1 hybrid power source, 2, 3 drive wheels, 4 output shaft,
5 differential gear, 6 engine,
7a Rotating electric machine (first electric machine), 7b Rotating electric machine (second electric machine),
8 Power split mechanism (differential gear mechanism), (planetary gear mechanism),
9 One-way clutch, 11 Control device,
11a rotation determination unit, 11b protection unit, 11c stop determination unit,
11d Torque determination part, 11e Engine operation part, 11f Electric machine control part.

Claims (8)

An engine (6) for supplying driving force to the output shaft (4);
A rotating electric machine (7a) for supplying a driving force to the output shaft (4);
A power split mechanism (8) for differentially connecting the engine, the rotating electrical machine, and the output shaft;
A one-way clutch (9) that is provided between the engine and the power split mechanism, transmits the rotation of the engine in the forward direction, and blocks the rotation of the engine in the reverse direction;
A rotation determination unit (11a, 153-155) for determining a rotation direction of rotation transmitted from the power split mechanism to the engine based on the rotational speed of the rotating electrical machine and the operating characteristics of the power split mechanism;
And a protection unit (11b, 156) that executes protection control for protecting the engine by avoiding reverse rotation of the engine when the rotation direction is the reverse direction. Control device. Furthermore, a stop determination unit (11c, 151) for determining that the engine is stopped is provided,
2. The hybrid power source control device according to claim 1, wherein the rotation determination unit determines the rotation direction when the stop determination unit determines that the engine is stopped. 3. Furthermore, a torque determination unit (11d, 152) for determining whether or not the rotating electrical machine (7a, 7b) outputs torque to the power split mechanism,
The said rotation determination part determines the said rotation direction, when the torque output from the said rotary electric machine to the said power split mechanism is determined by the said torque determination part, The said rotation direction is characterized by the above-mentioned. The control apparatus of the described hybrid power source.   4. The hybrid power source control apparatus according to claim 1, wherein the power split mechanism is a differential gear mechanism.   The differential gear mechanism is a planetary gear mechanism, and is connected to the engine via a sun gear (8a) connected to the rotating electrical machine, a ring gear (8b) connected to the output shaft, and the one-way clutch. The hybrid power source control device according to claim 4, further comprising a planetary carrier (8c).   The said protection part is provided with the engine operation part (11e) which starts and operates the said engine, The control apparatus of the hybrid power source in any one of Claims 1-5 characterized by the above-mentioned.   The said protection part is equipped with the electrical machinery control part (11f) which controls the said rotary electric machine so that the rotation transmitted to the said engine may become a positive direction, The any one of Claims 1-6 characterized by the above-mentioned. Hybrid power source control device.

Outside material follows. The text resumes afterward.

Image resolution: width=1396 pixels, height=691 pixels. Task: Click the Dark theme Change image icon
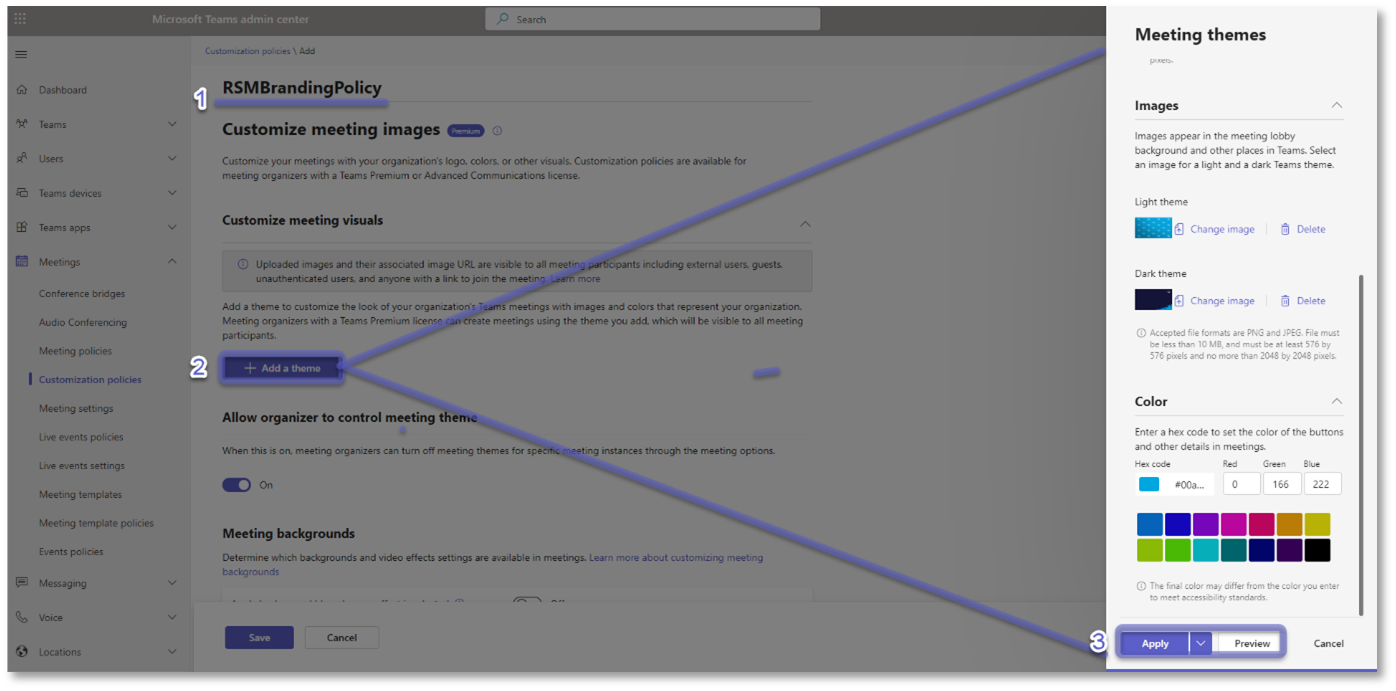coord(1180,301)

The rotating electric machine provides a first electric machine (7a),
And a second electric machine (7b) connected to the output shaft and supplying driving force to the output shaft,
8. The hybrid power source control device according to claim 7, wherein the electric machine control unit controls the first electric machine and the second electric machine so that rotation transmitted to the engine is in a positive direction.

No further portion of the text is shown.